À ce moment-là, nous nous connaissions depuis une heure à peine, j’ai pris ça pour une blague. Le lendemain, je reçois un message de sa manageuse qui me dit que Gaëtan était sérieux. Du coup, il a bien fait ma première partie, mais ce n’est pas tout, nous avons aussi écrit un texte ensemble, Jusqu’ici, que nous avons joué ce soir-là.

Après deuil(s) commence par le nouveau titre intitulé Générique. Vos chansons sont justement très cinématographiques. Le 7e art est-il une source d’inspiration pour vous ?

Oui, totalement. Je vois mes chansons comme des petits films. J’aime cette idée de les traverser à la manière d’un travelling. Le réalisateur du disque, Benjamin Geffen, avec qui j’ai composé certains titres, écrit aussi beaucoup de musiques de film. Cette atmosphère me parle beaucoup. J’ai grandi avec les films de Christophe Honoré comme Les Chansons d’amour, écrit par Alex Beaupain, mais aussi ceux de Greta Gerwig. Elle me bouleverse à chaque fois.

Martin Luminet est notre talent du mois.©DR

J’aime beaucoup les films qui parviennent à parler du quotidien de manière remarquable. Ça rejoint mon idée de traiter ces deuils qui ne sont pas extraordinaires et que tout le monde vit. La façon dont nous les regardons peut faire en sorte que ces périodes ne soient pas vaines. Au maximum, j’essaie d’écrire sur de la matière vécue et non fictionnelle. Plein d’événements paraissent anodins, mais ils sont en réalité remarquables. 

De quoi parle Générique ?

De ces deuils ou de ces personnes malveillantes qui finalement agissent comme une maladie qui te donne des anticorps.

Après deuil(s) est-il finalement davantage sur la réparation ?

Quand je me suis lancé dans l’écriture de ces quatre nouveaux titres, j’ai fait le constat que je ne me suis pas effondré, malgré toute la tristesse provoquée par ces deuils. Quelque chose m’a soutenu et nous tient tous. Des gens se relèvent de maladie, de chagrins d’amour ou de traumatismes. Parfois, nous y arrivons alors que ça nous semblait hors de portée, grâce à des forces que nous ne soupçonnions pas. C’est l’idée de ces quatre nouvelles chansons.

(Nouveau) Monde – Martin Luminet.

Dans le disque, il est aussi question d’une critique de la société et de ses dérives.

Oui, nous vivons tous un deuil climatique, générationnel ou social : un deuil de l’équilibre du monde. On nous avait mis dans la tête que toutes les guerres et que toutes les bêtises avaient été faites avant nous. On croyait être une génération à l’abri de tout cela, et que le pire était derrière nous. Mais non ! L’histoire se répète. Pire, on revient en arrière sur plein de sujets. Intellectuellement et socialement, une partie de la société régresse. Dans cet album, je fais un état des lieux pour savoir contre quoi se révolter et comment résister. 

Dans la chanson Pardon, vous écrivez : “La parole se libère, l’écoute se referme”.

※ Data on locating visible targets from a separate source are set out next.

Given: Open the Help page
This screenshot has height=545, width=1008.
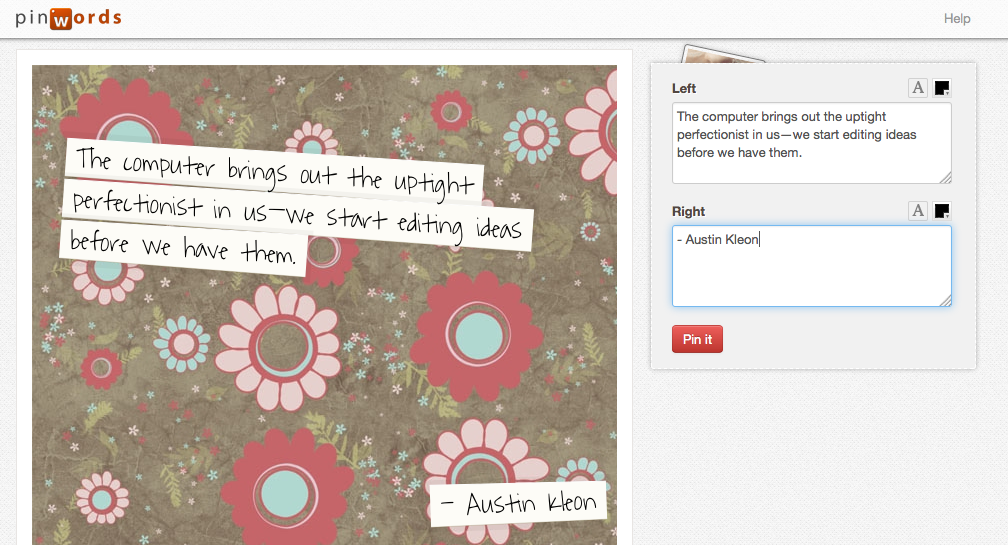Looking at the screenshot, I should pos(957,18).

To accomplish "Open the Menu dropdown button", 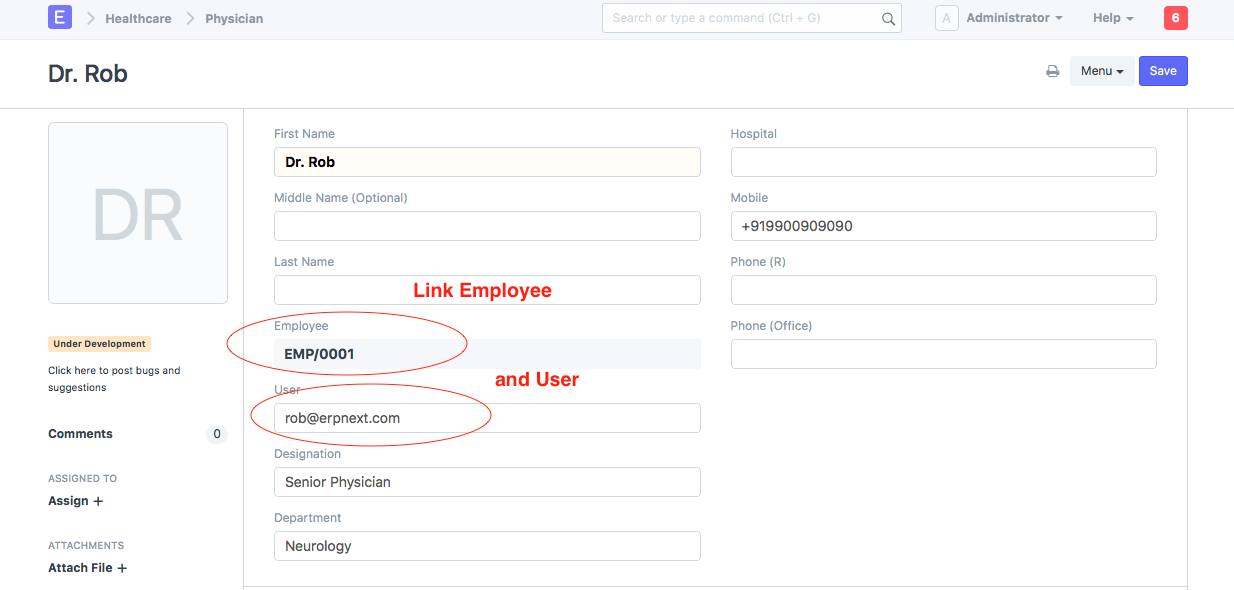I will pos(1102,71).
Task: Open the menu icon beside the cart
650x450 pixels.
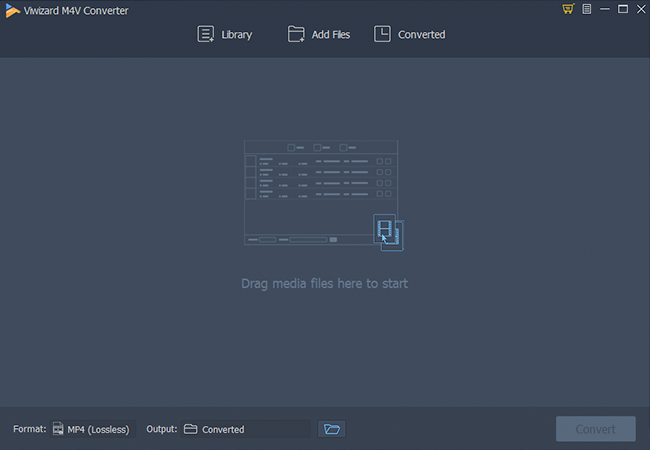Action: [x=587, y=9]
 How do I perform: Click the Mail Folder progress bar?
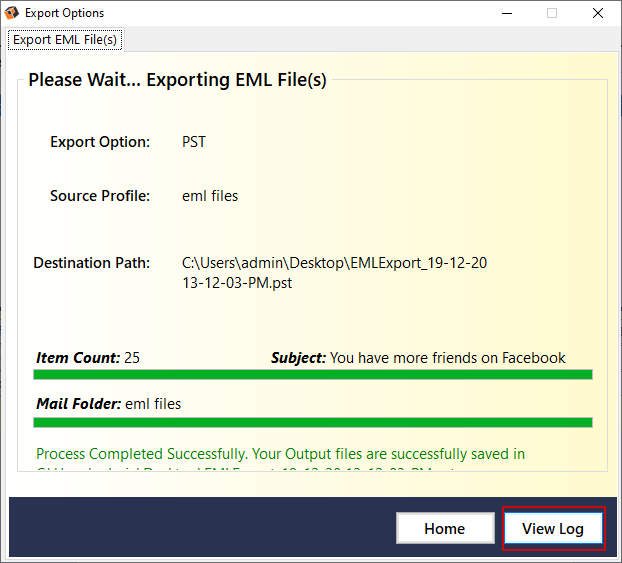click(313, 423)
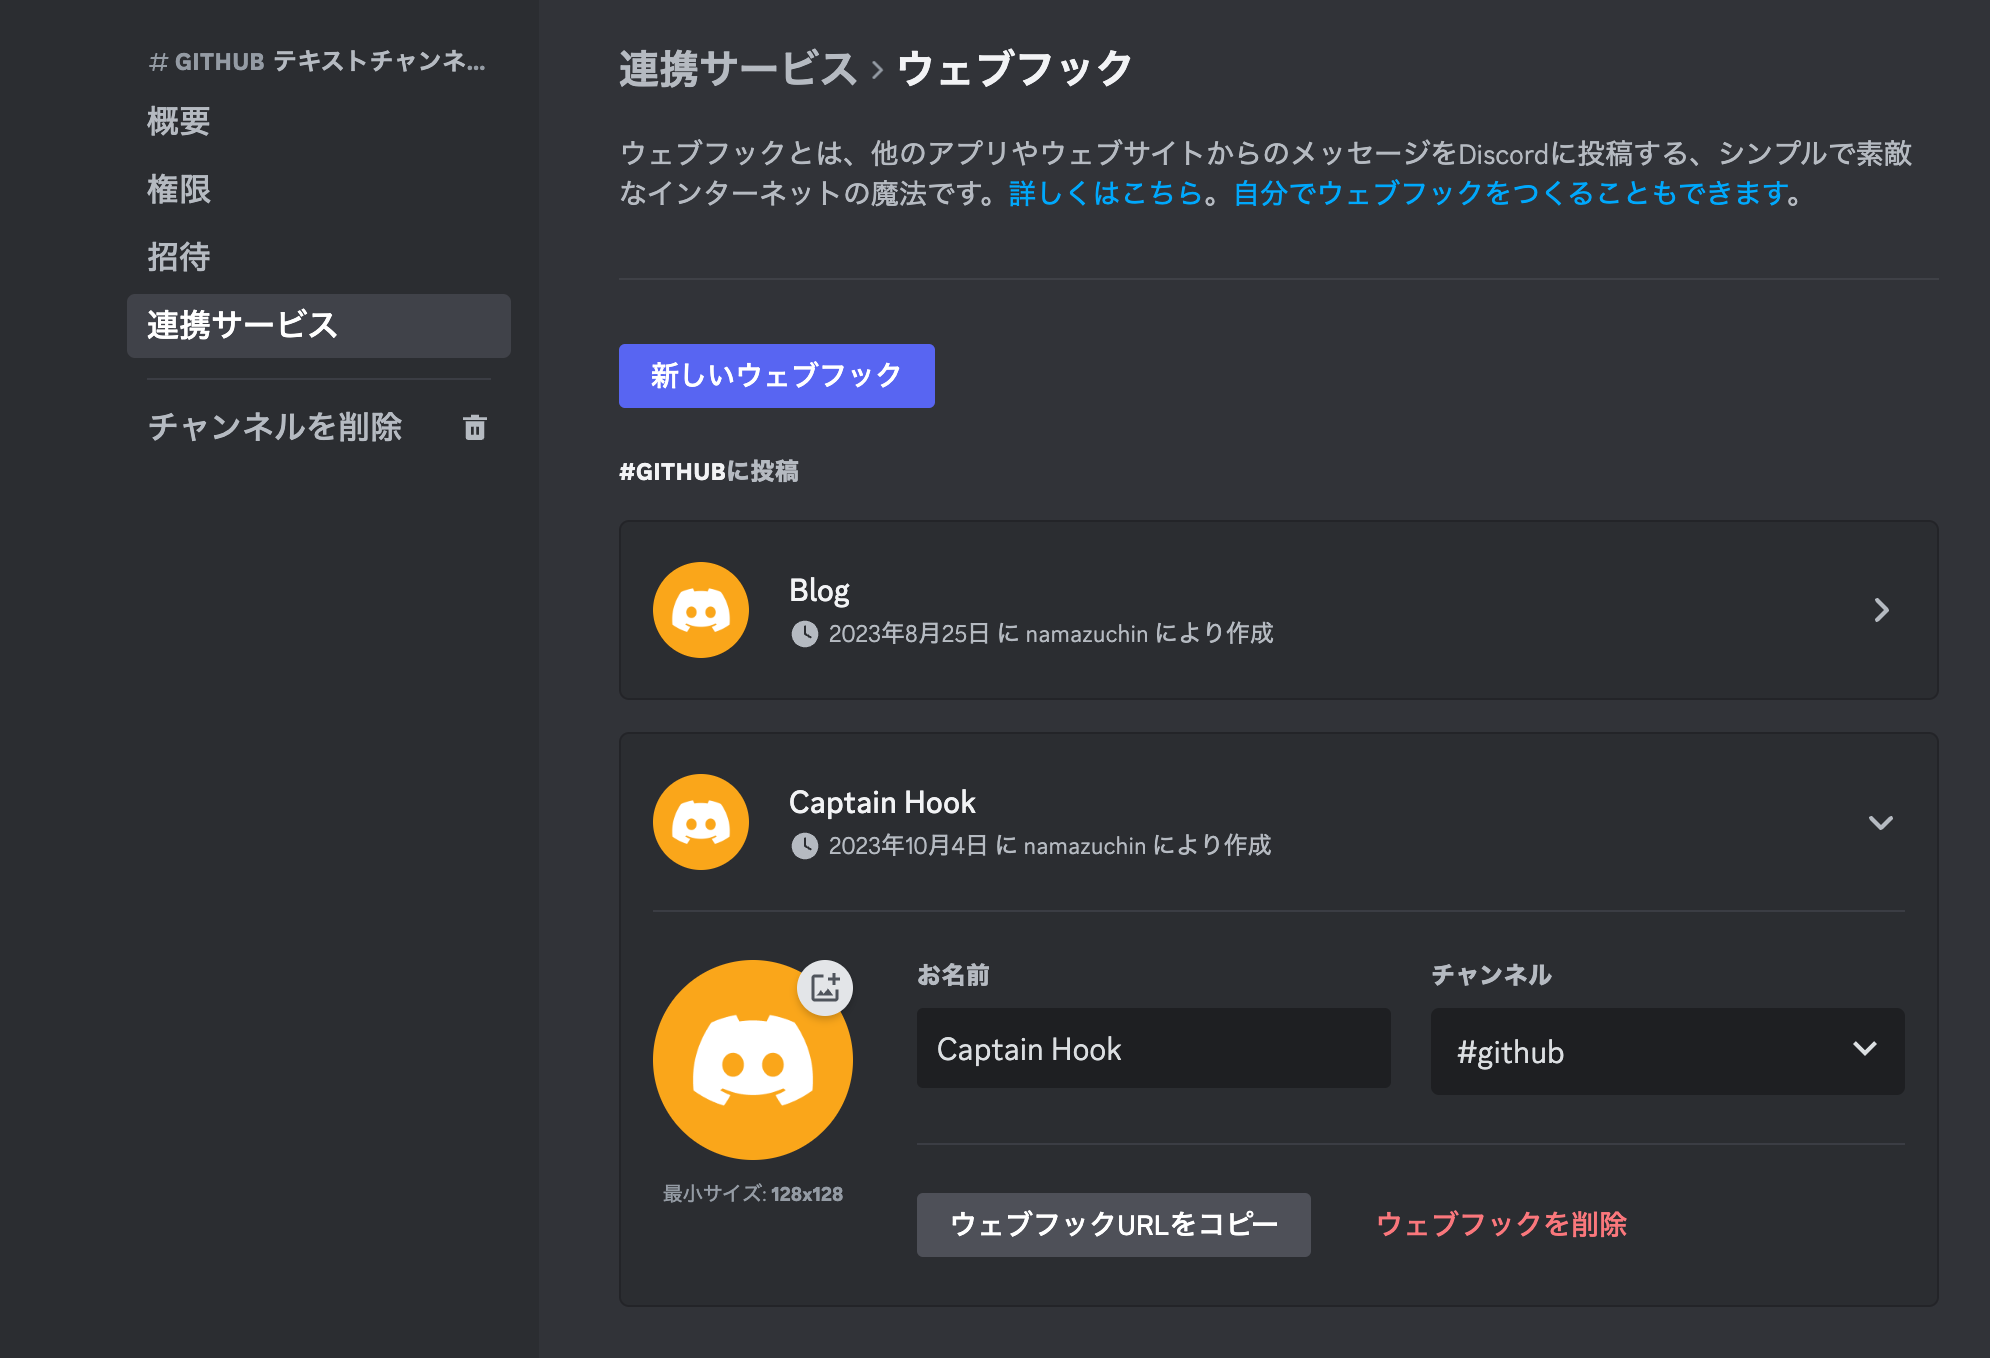Screen dimensions: 1990x1358
Task: Select the 連携サービス sidebar tab
Action: pos(318,326)
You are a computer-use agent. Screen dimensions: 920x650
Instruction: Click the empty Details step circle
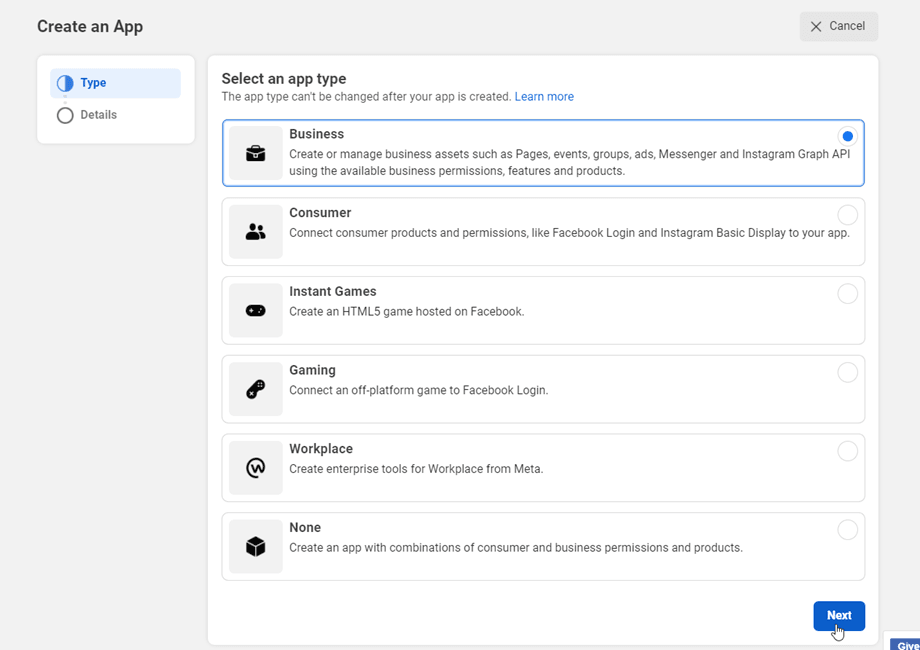click(65, 115)
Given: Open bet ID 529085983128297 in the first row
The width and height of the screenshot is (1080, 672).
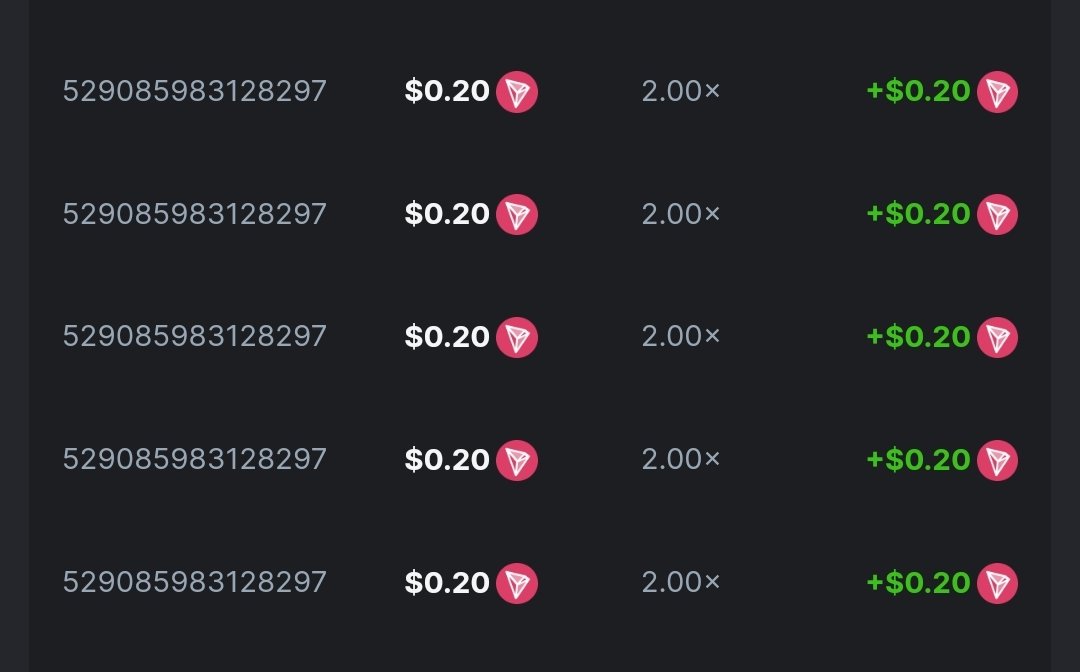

La politique, mais aussi nos rapports aux réseaux sociaux qui n’ont plus rien de social, sont en toile de fond du titre. Je pense que les réseaux sociaux nous éloignent de la vérité et dénouent les liens. Ne faudrait-il pas passer à autre chose ?

Pardon – Martin Luminet.

Je n’ai jamais vu autant de violence de ma vie que sur les réseaux sociaux où personne ne s’écoute. La patience et la nuance n’y ont pas leur place et c’est dommage. Bon, je parle un peu comme un vieux c.. [rires], mais c’est quand même un constat alarmant.

Vous considérez-vous comme un artiste militant ?

Pas vraiment, il ne faut pas mélanger son art et son militantisme comme sa thérapie et son art. Je préfère garder une distance entre les deux. Il y a un équilibre à trouver. Plus que du militantisme, il s’agit dans mon album de sensibilité qui dépasse la sphère de l’intimité. La musique est pour moi une façon de créer des liens pour se sentir moins seul.